[Entries from a collection]
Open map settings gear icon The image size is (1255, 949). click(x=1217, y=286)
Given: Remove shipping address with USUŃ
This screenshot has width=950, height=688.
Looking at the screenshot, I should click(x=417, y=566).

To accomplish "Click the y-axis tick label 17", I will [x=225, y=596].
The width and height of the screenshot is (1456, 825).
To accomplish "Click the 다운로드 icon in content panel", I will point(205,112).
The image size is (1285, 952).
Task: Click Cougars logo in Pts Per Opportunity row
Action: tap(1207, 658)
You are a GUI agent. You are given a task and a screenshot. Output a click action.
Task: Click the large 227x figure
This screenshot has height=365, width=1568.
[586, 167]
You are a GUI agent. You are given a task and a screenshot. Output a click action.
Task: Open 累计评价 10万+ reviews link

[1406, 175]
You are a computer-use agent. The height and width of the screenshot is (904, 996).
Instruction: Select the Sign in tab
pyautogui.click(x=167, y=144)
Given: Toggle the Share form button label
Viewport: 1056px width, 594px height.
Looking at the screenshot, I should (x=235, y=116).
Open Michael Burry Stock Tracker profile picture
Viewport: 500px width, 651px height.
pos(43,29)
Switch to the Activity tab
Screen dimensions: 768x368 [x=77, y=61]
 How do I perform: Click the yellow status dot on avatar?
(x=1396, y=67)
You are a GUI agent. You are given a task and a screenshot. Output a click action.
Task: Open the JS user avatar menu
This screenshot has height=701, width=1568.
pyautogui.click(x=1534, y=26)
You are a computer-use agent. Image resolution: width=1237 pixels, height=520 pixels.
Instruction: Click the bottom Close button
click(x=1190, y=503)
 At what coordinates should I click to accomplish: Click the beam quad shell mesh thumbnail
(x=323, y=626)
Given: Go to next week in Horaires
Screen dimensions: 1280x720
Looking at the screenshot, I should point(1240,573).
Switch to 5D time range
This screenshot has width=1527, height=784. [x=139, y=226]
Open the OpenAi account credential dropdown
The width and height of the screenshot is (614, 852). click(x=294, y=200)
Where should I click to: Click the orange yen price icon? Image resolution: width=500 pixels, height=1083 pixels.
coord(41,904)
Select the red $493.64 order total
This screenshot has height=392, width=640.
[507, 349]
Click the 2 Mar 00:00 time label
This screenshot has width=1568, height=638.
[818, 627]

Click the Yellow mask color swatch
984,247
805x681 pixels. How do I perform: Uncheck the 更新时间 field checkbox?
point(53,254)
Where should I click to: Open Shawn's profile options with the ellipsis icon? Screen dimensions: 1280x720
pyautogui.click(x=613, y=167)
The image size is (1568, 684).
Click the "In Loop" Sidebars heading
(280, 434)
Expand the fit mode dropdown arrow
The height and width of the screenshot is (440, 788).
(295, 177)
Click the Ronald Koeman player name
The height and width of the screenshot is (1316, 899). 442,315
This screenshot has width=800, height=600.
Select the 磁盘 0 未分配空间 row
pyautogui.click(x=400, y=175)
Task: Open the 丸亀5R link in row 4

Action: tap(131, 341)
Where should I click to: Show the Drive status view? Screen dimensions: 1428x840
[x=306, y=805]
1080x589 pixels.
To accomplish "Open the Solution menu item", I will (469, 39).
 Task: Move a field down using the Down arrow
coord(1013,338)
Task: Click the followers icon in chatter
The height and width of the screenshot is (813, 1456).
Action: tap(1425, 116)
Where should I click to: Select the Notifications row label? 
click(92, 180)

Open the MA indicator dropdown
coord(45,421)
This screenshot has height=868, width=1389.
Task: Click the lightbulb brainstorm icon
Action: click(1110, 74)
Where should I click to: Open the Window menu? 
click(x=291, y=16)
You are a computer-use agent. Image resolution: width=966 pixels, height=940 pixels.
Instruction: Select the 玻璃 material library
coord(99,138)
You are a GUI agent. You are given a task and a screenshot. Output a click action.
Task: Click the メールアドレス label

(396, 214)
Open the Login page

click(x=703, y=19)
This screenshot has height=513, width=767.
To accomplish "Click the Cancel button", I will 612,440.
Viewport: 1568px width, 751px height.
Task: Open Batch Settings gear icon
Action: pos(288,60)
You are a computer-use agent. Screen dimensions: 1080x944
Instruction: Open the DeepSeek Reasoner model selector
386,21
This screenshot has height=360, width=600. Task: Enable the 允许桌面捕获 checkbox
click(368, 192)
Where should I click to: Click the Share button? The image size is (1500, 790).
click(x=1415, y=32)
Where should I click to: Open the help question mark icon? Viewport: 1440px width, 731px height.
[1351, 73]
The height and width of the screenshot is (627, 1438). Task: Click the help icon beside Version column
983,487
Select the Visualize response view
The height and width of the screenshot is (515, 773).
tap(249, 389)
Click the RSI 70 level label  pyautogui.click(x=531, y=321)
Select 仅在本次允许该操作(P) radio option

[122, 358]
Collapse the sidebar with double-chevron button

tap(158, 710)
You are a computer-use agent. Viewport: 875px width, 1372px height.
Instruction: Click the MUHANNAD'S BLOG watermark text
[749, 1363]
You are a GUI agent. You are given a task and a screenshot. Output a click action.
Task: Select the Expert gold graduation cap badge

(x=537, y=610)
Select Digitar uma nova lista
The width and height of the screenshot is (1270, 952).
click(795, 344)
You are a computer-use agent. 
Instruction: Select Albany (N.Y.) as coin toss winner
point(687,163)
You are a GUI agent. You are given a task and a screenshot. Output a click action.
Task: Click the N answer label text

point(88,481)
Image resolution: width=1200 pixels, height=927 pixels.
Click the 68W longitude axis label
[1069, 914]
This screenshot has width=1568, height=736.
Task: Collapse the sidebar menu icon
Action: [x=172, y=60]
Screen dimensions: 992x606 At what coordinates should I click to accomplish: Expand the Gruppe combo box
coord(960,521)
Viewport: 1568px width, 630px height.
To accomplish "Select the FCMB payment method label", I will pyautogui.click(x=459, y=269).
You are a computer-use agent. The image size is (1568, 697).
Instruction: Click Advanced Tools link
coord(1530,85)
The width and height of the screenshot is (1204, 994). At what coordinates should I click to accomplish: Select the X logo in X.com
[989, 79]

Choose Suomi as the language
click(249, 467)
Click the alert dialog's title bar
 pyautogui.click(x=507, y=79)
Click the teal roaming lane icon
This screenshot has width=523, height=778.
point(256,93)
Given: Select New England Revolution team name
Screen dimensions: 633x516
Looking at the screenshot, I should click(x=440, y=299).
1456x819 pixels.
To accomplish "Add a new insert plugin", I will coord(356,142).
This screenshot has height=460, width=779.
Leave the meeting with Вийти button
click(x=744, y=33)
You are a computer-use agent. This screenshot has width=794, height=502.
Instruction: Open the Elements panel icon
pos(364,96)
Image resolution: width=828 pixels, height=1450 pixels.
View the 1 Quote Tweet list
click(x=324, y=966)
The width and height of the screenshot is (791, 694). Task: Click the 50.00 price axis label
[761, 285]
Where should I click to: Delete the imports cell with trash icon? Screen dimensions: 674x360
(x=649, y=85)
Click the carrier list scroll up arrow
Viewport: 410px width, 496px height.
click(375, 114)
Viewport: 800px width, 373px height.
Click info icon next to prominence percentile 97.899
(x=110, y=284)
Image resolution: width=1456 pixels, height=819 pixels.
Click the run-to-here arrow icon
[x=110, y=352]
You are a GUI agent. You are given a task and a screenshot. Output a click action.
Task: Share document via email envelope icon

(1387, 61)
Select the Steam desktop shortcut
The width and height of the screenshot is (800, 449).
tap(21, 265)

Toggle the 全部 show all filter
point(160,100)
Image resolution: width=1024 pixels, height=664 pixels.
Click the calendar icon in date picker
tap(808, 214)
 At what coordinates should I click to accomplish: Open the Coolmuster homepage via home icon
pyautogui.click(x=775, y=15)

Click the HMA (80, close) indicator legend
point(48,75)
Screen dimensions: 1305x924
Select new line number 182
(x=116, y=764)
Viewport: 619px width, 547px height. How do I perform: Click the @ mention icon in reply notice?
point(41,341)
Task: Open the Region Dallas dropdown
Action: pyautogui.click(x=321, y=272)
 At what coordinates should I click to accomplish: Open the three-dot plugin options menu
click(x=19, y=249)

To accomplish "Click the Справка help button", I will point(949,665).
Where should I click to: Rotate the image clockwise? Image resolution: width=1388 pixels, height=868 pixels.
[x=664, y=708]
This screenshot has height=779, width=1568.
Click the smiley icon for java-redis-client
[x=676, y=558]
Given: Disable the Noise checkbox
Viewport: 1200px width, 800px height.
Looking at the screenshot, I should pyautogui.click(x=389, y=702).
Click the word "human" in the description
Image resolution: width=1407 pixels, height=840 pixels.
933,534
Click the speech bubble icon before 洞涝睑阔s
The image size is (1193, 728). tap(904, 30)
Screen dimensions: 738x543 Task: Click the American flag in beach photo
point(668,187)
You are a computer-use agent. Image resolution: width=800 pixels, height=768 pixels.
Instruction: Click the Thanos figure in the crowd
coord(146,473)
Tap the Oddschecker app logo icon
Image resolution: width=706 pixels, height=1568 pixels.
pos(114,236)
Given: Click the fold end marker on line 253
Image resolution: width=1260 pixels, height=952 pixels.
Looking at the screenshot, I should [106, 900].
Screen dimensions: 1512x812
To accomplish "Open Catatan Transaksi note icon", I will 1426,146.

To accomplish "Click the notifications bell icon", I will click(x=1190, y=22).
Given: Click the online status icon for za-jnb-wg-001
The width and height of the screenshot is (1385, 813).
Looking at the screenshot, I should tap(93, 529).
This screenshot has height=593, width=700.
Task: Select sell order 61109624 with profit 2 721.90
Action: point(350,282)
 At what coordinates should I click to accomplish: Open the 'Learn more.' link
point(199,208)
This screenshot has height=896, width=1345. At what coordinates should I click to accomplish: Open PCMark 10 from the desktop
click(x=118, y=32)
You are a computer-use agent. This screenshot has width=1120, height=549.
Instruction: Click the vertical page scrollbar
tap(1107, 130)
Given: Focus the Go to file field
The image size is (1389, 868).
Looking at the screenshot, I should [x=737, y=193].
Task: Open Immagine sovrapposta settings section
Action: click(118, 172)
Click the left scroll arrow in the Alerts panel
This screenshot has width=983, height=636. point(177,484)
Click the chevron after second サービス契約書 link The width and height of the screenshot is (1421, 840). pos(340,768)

▶ _What to do_
Repeat the records above word for word, beginning at the line that contains "The width and height of the screenshot is (1204, 994)." and ending after the line that contains "click(x=744, y=33)".

▶ _Task answer_
The width and height of the screenshot is (1204, 994). At what coordinates should I click to accomplish: Select the X logo in X.com
[989, 79]

Choose Suomi as the language
click(249, 467)
Click the alert dialog's title bar
 pyautogui.click(x=507, y=79)
Click the teal roaming lane icon
This screenshot has width=523, height=778.
point(256,93)
Given: Select New England Revolution team name
Screen dimensions: 633x516
Looking at the screenshot, I should click(x=440, y=299).
1456x819 pixels.
To accomplish "Add a new insert plugin", I will coord(356,142).
This screenshot has height=460, width=779.
Leave the meeting with Вийти button
click(x=744, y=33)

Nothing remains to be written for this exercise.